Rennes - Bretagne Atlantique Research Center
Cloud & Big data
Data volumes are ever growing, for a large application spectrum going from traditional database applications, scientific simulations to emerging applications including Web 2.0 and online social networks. To cope with this added weight of Big Data, we have recently witnessed a paradigm shift in computing infrastructure through Cloud Computing and in the way data is processed through the MapReduce model. First promoted by Google, MapReduce has become, due to the popularity of its open-source implementation Hadoop, the de facto programming paradigm for Big Data processing in large-scale infrastructures. On the other hand, cloud computing is continuing to act as a prominent infrastructure for Big Data applications.

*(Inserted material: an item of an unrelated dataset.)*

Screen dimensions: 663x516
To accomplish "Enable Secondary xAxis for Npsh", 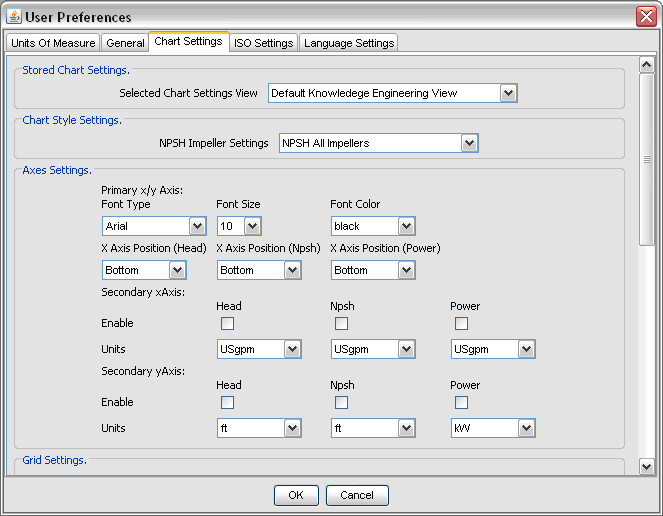I will coord(342,323).
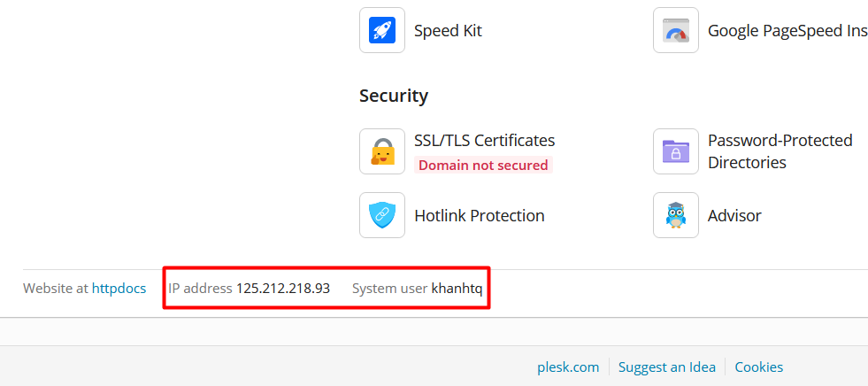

The goal of this course is to serve as a first step towards exploring data analytics models and technologies used to handle Big Data such as MapReduce (and what’s after), Hadoop, Spark, Flink. An overview on Big Data including definitions, the source of Big Data, and the main challenges introduced by Big Data, will be presented. We will then present the MapReduce programming model as an important programming model for Big Data processing in the Cloud. Hadoop ecosystem and some of major Hadoop features will then be discussed. We will then discuss several approaches and methods used to optimise the performance of Hadoop in the Cloud. Finally, we will discuss the limitations of Hadoop and introduce new Big Data systems including Spark.
Several hand-ons could be provided to study the operation of Hadoop along with the implementation of MapReduce applications.
Course Schedule and Resources (a work in progress)
Lectures
- Introduction to Big data [pdf]
The goal of this lecture is to provide an overview on Big Data including definitions, the source of Big Data, and the main challenges introduced by Big Data.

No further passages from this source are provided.